With COVID-19 keeping the public out of the new gallery, Borys said having projection shows of Inuit art will give people a preview of what to expect when they’re able to open their doors.
"We knew we wanted to light the building but knowing we can’t be open, it’s even more important that at least we can share something of the project with people," he said.
"You will also be able to see inside the building, see the visible vault and just get a sense of the amazing light that comes out of Qaumajuq… and when you do get inside you will see literally thousands of Inuit carvings that are now on view for the first time."
With the current code-red restrictions, Borys said even when restrictions are relaxed that capacity will likely still be limited, which is why the celebration will last throughout 2021 to allow as many people to visit as possible.

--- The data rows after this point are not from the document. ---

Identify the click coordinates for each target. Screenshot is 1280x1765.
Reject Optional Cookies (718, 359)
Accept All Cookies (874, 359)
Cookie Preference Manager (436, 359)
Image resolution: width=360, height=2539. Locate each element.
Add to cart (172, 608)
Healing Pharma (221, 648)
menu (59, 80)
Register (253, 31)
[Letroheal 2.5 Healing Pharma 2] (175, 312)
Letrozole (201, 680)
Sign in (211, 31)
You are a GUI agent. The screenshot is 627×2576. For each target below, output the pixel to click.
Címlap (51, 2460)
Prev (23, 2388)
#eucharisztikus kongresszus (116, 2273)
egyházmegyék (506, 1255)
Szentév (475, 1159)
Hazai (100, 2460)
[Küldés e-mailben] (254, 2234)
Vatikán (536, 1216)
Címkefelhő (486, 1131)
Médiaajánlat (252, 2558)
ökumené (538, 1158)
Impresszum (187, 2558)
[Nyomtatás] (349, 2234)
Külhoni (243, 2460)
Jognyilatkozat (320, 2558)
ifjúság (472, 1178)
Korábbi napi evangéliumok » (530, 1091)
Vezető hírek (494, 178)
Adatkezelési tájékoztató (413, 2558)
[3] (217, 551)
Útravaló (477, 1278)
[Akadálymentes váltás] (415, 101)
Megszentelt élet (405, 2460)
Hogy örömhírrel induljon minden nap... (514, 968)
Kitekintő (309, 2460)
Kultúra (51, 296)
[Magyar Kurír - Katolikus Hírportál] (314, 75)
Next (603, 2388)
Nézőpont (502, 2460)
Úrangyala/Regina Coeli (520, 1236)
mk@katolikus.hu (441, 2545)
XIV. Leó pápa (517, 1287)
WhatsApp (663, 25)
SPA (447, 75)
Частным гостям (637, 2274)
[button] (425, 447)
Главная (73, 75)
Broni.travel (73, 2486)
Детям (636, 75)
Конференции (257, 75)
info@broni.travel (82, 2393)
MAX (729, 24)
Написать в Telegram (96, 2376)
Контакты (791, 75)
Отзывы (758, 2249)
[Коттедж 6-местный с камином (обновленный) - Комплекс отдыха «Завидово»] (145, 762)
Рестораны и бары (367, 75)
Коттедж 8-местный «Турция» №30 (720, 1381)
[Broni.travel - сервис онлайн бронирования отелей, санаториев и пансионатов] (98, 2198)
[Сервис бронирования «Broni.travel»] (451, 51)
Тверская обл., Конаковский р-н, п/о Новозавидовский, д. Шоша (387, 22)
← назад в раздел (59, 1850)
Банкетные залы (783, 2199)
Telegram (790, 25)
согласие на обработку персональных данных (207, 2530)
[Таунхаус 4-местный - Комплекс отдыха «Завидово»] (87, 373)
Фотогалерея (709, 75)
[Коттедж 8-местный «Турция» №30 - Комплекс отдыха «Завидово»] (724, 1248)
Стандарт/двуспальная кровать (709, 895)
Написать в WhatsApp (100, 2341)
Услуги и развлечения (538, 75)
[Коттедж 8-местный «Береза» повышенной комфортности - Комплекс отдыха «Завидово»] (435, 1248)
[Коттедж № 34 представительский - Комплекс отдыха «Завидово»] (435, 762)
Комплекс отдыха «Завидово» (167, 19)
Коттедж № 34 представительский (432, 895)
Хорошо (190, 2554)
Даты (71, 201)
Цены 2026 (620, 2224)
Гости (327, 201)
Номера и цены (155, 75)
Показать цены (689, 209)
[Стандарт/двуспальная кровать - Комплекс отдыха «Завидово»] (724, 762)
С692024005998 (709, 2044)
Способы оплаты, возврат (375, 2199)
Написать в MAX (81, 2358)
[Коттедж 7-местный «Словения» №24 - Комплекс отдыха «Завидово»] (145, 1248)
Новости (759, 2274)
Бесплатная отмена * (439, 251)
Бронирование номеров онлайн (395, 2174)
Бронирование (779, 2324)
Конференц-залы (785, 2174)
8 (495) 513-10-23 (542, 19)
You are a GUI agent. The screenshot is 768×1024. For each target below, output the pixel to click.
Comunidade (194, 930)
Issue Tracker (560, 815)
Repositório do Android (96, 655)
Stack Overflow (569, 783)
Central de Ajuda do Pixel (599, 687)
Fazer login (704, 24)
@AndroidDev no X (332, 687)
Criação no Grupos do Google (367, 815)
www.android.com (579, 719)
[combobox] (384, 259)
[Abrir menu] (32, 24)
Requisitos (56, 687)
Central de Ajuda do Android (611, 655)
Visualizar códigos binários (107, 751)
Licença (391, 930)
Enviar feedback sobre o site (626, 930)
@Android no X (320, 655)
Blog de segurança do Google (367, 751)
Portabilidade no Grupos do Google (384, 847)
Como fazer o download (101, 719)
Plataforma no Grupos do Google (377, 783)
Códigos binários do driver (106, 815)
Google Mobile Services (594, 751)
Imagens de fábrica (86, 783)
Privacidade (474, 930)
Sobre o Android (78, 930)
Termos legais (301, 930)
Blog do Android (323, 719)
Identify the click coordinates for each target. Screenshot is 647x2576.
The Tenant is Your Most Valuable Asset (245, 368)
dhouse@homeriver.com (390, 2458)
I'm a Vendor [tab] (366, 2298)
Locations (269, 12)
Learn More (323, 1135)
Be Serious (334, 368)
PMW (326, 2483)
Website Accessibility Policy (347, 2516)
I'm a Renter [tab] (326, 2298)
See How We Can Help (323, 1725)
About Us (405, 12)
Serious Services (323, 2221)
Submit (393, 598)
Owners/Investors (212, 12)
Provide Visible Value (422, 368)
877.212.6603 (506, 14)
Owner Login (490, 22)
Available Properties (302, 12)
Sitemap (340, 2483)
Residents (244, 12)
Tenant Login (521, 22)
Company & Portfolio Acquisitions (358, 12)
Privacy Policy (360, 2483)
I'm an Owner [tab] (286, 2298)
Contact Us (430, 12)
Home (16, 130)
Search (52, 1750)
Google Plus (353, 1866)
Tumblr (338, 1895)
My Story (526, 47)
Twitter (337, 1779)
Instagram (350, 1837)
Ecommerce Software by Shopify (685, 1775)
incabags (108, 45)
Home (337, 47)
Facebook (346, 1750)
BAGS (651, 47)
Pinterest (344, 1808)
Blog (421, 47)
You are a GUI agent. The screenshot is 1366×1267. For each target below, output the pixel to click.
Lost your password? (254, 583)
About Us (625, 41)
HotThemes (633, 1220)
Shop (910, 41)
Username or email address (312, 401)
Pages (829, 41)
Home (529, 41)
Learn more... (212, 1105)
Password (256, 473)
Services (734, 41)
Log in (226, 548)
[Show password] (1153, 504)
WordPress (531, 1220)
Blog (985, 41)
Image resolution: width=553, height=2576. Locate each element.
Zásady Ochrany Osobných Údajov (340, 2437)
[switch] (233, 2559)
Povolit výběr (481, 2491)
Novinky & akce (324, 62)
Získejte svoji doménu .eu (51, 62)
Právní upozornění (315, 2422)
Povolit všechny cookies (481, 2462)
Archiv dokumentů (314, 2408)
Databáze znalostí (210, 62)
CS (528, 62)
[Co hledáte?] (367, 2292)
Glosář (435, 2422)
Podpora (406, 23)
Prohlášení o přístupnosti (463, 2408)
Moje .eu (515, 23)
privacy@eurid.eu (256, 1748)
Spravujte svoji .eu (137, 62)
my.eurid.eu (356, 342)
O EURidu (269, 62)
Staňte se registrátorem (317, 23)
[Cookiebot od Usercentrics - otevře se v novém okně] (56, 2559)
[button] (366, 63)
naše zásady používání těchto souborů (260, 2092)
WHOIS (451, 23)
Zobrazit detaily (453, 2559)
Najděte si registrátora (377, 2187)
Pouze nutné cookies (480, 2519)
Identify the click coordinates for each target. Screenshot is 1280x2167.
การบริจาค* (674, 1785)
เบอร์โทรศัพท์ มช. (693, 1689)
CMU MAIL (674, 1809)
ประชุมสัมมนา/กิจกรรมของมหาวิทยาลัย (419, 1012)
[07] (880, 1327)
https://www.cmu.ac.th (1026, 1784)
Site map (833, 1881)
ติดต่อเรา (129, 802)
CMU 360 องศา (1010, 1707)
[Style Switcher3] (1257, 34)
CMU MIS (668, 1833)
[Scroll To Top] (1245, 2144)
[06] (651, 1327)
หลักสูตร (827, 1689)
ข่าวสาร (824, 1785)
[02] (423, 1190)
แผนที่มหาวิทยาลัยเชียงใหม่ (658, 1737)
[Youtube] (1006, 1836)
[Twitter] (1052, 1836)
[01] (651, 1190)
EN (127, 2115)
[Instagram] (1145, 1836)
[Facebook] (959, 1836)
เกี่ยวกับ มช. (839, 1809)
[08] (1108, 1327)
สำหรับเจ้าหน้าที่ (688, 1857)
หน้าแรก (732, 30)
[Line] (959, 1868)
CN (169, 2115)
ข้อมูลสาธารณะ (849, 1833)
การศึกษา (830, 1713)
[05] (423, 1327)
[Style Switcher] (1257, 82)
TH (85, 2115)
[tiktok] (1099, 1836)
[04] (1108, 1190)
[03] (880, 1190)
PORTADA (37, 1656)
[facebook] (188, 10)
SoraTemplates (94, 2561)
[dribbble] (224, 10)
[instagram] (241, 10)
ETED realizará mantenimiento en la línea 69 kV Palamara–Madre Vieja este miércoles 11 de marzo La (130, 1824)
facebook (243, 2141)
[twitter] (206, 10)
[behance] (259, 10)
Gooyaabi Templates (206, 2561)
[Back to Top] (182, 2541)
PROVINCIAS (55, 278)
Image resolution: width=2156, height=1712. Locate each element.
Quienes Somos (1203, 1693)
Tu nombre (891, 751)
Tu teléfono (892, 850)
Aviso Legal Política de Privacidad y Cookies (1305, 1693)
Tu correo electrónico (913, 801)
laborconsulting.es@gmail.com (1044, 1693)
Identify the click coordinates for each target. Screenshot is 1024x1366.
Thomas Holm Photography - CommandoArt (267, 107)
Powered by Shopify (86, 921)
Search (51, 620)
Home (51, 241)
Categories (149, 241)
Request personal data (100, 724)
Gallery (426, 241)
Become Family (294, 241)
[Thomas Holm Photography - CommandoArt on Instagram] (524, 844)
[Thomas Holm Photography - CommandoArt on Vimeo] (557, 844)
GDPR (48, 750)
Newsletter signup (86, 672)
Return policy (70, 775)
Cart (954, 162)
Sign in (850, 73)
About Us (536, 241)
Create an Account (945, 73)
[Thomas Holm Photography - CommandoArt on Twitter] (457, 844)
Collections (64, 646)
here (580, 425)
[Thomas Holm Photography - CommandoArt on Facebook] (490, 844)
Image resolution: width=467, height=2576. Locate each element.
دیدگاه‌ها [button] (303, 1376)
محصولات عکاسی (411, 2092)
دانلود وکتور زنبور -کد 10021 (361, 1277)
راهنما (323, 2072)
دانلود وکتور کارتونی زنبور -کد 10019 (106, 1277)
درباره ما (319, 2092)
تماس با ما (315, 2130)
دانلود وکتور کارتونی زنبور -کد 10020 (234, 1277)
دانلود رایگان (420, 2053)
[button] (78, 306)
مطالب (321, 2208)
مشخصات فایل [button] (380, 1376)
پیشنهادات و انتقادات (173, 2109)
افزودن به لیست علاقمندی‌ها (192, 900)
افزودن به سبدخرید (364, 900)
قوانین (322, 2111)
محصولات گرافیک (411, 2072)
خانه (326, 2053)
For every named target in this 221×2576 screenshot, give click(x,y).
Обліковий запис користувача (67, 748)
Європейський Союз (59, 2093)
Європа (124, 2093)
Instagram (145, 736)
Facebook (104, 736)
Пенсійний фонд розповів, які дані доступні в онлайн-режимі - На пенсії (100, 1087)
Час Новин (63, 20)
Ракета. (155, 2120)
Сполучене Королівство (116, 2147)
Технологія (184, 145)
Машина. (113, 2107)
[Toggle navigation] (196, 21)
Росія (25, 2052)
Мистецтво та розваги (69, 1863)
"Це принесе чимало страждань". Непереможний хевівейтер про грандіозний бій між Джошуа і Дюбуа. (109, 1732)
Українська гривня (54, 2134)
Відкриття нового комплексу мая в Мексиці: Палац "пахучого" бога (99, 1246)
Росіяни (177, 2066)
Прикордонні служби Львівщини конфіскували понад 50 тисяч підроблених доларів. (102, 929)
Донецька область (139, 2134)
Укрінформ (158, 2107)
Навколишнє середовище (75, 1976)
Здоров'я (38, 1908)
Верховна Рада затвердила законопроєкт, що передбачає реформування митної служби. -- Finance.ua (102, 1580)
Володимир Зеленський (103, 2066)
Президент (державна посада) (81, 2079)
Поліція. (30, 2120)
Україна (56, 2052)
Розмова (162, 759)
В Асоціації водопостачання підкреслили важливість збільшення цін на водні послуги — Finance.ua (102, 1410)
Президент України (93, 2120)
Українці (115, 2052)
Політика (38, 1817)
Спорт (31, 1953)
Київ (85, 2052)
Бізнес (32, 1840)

The buildings are currently being lit by LED bar lights from Eventlight.ca, a local event production company.
Projection shows are already being planned for the winter, which are being co-ordinated by Rachel Baerg, head of learning and programs at the WAG. She added they’re planning to buy projectors to put on the roof across the street to project the shows.
"We said how can we make this exciting and bring the art out to the streets where it’s safe," she said. "It’ll be amazing. In February and March we’ll be showing a series of projection shows highlighting contemporary Inuit art."
Baerg said the lighting of the WAG and Qaumajuq buildings are just the beginning of a series of events the WAG plans to put on. She said she’s hopeful the warm winter weather will encourage more Winnipeggers to check out the light show.
The Northern Lights will illuminate downtown Winnipeg most evenings from 5 p.m. to 10 p.m., according to the WAG website.